Simulations may run faster if you install the MATLAB function convnfft written by Bruno Luong, which is available here: http://www.mathworks.com/matlabcentral/fileexchange/24504-fft-based-convolution
The following MATLAB functions can be used to perfom the experiments described in the paper.
Fig. 2 can be reproduced using the command:
classify_images('MNIST',4);
Be warned this function requires about 25GB of free RAM to execute! If you
don't have that much memory you can train a smaller network by using fewer
training images, using the command: classify_images('MNISTXXXX',4); where
XXXX=1000, 2000, 4000, or 5000. This number specifies the number of
training images per class.
To run this function you will need the MNIST dataset installed on your
system, and you will need to edit the path in the file
load_classify_image_dataset.m to point to the locations where this data is
stored.
Fig. 3 can be reproduced using the command:
classify_images('YALE1',1.25);
To run this function you will need Extended Yale Face Database B installed
on your system, and you will need to edit the path in the file
load_classify_image_dataset.m to point to the locations where this data is
stored.
Figs. 4 and 5 can be reproduced using the command:
test_ismdim_cars(imageNum);
where imageNum is the number of the image in the test set that is to be processed.

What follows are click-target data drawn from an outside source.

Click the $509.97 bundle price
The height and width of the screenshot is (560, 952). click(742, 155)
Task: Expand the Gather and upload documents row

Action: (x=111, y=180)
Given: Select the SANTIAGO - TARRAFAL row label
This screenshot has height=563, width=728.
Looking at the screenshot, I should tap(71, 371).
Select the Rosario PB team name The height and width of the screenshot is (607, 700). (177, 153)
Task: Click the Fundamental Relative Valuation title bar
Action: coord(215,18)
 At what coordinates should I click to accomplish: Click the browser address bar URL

The precision recall curve can then be generated by running:
stats_ismdim_cars;
The previous two commands use the file ISMDIM_codebook_cars.mat which is
produced using the command:
ismdim_training('cars');
To run this function you will need the UIUC cars dataset installed on your
system, and you will need to edit the path in the file load_image_car.m to point
to the locations where this data is stored.
Fig. 6 can be reproduced using the command:
test_ismdim_carsScale(imageNum);
where imageNum is the number of the image in the test set that is to be processed.
The precision recall curve can then be generated by running:
stats_ismdim_carsScale;
The previous two commands use the file ISMDIM_codebook_carsScale.mat which
is produced using the command:
ismdim_training('carsScale');
To run this function you will need the UIUC cars dataset installed on your
system, and you will need to edit the path in the file load_image_car.m to point
to the locations where this data is stored.